The good news is you can improve this enormously at relatively low cost, because you couldn't really have chosen a worse dimension of column for the job!
The column you are using, with a 4.6mm diameter, has a huge cross-sectional area for a 200uL/min flow. I would normally expect to use at least 1mL/min down a column of that size, and wouldn't expect a back-pressure anything like your 400bar maximum. If you can only pump 200uL/min without causing trouble to the mass spec, then you are running at 1/5th of the linear velocity of solvent that I've got, so viewed crudely, your method is likely to be 5 times longer than mine would have been.
The first, obvious, change is to go to a 2mm column, with 1/5th of the cross-sectional area, which means that 200uL/min is now a sensible flow-rate.
The next thing to do is to think about your back-pressure. At the moment, you probably have a tiny back-pressure (if you don't, then a lot of it is probably tubing rather than the column). Assuming you have a very low back-pressure, and most of it is caused by the column, you can estimate that your new pressure will be about 5 times the old (because you're now using a column with 1/5th of the cross-sectional area). If this value is still much less than 400bar, then you could consider using a smaller-particle column. 5 micron is quite old-school. 3 micron will improve the resolution of your method. Improved resolution means that you can either get better separation of compounds, or, if you don't need better separation, you can run gradients a bit steeper, sacrificing some of the improved resolution to get shorter analysis times.
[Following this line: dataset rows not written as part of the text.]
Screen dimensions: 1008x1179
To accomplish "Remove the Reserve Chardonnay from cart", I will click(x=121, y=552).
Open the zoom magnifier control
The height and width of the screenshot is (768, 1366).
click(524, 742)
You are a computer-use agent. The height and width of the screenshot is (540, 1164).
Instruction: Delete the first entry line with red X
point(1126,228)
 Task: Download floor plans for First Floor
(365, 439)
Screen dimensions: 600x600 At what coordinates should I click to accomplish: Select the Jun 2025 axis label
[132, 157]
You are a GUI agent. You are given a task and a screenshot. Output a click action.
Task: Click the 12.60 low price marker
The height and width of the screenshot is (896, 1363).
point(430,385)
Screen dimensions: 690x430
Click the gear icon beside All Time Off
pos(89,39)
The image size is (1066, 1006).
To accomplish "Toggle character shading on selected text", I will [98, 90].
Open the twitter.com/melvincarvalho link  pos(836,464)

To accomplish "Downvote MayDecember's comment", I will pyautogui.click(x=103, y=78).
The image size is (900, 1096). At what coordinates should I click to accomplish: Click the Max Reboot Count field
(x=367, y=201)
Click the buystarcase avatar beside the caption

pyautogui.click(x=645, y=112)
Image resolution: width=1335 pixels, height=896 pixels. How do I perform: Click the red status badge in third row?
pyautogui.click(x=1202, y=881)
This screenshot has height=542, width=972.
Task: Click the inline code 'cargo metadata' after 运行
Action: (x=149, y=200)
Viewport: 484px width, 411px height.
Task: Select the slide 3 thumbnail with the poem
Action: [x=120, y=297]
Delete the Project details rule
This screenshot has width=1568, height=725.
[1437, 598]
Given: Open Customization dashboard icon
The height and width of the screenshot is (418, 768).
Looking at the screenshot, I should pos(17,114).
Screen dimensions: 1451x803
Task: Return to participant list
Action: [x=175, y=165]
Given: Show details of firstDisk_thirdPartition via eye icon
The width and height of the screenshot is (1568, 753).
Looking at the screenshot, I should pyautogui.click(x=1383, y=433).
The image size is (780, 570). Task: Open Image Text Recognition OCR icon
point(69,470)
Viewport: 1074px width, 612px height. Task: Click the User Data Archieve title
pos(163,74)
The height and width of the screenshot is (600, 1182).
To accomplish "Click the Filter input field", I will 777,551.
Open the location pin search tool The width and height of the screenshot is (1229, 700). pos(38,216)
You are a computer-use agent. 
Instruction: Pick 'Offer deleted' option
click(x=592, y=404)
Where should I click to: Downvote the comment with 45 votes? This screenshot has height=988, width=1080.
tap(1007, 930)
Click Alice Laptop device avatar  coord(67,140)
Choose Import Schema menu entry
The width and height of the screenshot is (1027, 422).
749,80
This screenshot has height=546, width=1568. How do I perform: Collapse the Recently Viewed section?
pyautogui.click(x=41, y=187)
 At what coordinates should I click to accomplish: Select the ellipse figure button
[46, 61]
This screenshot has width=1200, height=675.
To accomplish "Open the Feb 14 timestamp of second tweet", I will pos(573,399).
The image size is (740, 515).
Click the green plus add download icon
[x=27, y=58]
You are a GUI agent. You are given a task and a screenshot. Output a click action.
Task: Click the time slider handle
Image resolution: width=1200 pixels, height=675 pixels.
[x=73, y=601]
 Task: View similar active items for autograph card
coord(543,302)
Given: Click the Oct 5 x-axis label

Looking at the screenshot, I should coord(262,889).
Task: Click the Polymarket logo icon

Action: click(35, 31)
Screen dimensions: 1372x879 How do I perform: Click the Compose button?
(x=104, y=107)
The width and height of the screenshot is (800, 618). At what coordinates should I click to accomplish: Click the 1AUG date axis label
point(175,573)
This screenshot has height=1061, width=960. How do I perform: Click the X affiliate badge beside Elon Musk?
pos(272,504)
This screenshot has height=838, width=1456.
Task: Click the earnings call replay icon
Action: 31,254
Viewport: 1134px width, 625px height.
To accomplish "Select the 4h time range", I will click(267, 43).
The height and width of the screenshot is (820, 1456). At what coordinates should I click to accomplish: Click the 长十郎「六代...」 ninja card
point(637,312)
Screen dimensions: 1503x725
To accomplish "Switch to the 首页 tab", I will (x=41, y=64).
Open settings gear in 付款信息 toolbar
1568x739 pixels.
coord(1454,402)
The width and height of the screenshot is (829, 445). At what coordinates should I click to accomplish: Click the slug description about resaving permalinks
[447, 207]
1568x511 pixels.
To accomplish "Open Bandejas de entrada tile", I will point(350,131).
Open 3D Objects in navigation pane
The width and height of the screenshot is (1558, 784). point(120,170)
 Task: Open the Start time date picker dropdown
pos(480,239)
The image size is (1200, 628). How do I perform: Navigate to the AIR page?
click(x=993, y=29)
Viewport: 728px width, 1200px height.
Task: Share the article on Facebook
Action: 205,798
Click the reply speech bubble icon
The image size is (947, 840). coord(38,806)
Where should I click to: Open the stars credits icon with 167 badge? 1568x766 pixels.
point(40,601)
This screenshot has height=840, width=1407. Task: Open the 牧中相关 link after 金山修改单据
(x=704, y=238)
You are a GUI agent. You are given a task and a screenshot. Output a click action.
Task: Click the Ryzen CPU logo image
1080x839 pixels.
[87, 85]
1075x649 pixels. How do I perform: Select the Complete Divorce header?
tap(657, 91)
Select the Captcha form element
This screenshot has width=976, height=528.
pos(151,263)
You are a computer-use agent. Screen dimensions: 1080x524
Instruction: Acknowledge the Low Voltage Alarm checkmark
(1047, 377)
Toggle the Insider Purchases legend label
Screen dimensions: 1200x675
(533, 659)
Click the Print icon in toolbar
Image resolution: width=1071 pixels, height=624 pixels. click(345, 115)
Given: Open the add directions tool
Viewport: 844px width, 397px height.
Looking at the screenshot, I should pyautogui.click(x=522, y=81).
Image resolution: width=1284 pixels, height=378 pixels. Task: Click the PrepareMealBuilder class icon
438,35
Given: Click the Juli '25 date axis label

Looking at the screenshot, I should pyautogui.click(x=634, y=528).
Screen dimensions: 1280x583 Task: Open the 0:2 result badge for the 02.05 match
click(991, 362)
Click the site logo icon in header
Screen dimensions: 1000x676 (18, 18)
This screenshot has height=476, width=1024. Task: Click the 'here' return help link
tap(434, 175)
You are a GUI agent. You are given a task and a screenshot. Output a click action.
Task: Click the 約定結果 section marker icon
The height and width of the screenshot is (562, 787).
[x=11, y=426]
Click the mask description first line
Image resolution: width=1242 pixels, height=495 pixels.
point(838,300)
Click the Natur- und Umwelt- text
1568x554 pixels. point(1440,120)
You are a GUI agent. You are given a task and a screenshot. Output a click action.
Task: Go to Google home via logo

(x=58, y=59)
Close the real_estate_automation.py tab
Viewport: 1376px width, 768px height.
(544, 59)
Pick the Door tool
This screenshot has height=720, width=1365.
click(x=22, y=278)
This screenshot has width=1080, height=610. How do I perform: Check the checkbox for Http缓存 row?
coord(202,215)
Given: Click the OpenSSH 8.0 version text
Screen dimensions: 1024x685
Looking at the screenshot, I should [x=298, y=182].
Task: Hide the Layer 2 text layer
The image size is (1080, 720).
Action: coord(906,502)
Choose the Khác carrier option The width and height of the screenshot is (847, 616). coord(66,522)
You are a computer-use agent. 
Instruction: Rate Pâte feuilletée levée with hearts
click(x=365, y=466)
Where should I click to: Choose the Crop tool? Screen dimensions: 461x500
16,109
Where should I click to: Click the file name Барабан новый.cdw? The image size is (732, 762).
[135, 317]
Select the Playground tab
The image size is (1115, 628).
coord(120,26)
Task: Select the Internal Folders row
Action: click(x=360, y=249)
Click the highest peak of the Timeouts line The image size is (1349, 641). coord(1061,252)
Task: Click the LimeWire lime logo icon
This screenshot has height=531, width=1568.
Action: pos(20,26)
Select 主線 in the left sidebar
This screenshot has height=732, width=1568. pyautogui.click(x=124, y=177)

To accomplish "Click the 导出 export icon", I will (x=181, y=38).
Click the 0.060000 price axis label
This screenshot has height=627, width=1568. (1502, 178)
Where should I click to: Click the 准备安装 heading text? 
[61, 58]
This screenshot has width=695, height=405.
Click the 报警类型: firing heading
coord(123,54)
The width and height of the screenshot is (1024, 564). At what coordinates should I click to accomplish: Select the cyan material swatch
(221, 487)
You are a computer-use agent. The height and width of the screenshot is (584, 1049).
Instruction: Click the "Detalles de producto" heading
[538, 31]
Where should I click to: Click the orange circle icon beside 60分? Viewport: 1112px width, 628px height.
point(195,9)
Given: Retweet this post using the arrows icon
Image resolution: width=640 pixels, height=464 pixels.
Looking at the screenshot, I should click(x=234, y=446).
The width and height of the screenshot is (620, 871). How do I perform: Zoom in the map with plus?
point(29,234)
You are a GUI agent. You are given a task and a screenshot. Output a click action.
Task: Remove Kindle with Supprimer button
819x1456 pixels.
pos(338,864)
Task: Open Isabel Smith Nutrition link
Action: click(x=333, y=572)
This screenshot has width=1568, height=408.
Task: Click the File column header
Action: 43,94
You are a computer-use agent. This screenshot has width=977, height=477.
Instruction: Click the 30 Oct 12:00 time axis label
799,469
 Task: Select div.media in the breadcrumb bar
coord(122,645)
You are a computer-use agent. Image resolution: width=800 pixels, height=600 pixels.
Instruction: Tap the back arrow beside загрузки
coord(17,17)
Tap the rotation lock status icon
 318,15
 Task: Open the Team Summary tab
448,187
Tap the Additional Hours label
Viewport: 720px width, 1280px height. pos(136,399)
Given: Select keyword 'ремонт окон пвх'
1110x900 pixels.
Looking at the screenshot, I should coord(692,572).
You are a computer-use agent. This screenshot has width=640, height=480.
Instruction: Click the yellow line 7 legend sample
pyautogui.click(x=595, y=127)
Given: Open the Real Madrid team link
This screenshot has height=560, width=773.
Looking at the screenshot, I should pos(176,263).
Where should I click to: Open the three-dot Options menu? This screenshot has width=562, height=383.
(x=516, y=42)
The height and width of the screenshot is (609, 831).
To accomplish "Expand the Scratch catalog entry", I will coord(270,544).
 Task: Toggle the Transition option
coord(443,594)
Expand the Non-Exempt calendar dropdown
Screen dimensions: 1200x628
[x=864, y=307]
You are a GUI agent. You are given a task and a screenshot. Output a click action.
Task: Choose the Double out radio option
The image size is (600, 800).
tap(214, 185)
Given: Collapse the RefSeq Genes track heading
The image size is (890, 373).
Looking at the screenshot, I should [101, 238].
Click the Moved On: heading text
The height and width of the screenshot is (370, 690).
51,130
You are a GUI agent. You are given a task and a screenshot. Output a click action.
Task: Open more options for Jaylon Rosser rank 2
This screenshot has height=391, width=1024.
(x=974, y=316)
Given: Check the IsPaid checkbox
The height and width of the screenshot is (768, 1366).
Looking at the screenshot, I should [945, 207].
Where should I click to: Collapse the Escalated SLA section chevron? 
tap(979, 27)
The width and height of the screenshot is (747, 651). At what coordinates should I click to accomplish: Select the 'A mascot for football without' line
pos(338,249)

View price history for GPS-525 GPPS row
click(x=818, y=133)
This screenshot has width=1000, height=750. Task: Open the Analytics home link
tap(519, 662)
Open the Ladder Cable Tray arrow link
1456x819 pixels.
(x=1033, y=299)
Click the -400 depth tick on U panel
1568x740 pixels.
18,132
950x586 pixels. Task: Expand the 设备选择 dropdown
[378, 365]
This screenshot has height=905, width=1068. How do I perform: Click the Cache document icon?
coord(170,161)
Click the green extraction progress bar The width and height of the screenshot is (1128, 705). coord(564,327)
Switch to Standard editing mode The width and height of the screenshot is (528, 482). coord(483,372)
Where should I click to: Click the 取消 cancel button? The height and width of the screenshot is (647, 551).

But since you are buying a new column, you could also consider solid-core columns. These give resolutions similar to that of a smaller-particle column, but without increased back-pressure. Thus, if you decide you can get away with a 3micron particle instead of 5micron, if you get a solid-core 3micron particle, you will probably get the performance of a 1.7micron particle (normally the territory of UHPLC).
Of course this performance depends also on extra-column issues with your system. If it is plumbed in extremely wide tubing, with long lengths of tubing, and a bad, old-fashioned autosampler, then you won't get much benefit in going solid-core.
A final thought: if, after you've got the new column and checked your plumbing, you find yourself limited by the 200uL flow to the MS, but the pressure is still below 400bar, and you think your method would be shorter and the chromatography good with a higher flow-rate, then you can invest in a simple tee-piece. This is much cheaper than a flow-splitter, but will do the same job. Direct your flow post-column to the tee-piece, put some narrow tubing to waste on one side (narrow tube creates an appropriate resistance) and attach the other side to the mass spec, and adjust the length of the waste-tube until you get the desired split ratio. In this way you can run a method at 300 or 400uL/min, while still preserving 200uL/min to the mass spec, and with little or no change in signal because ESI depends mostly on concentration, not total amount of material.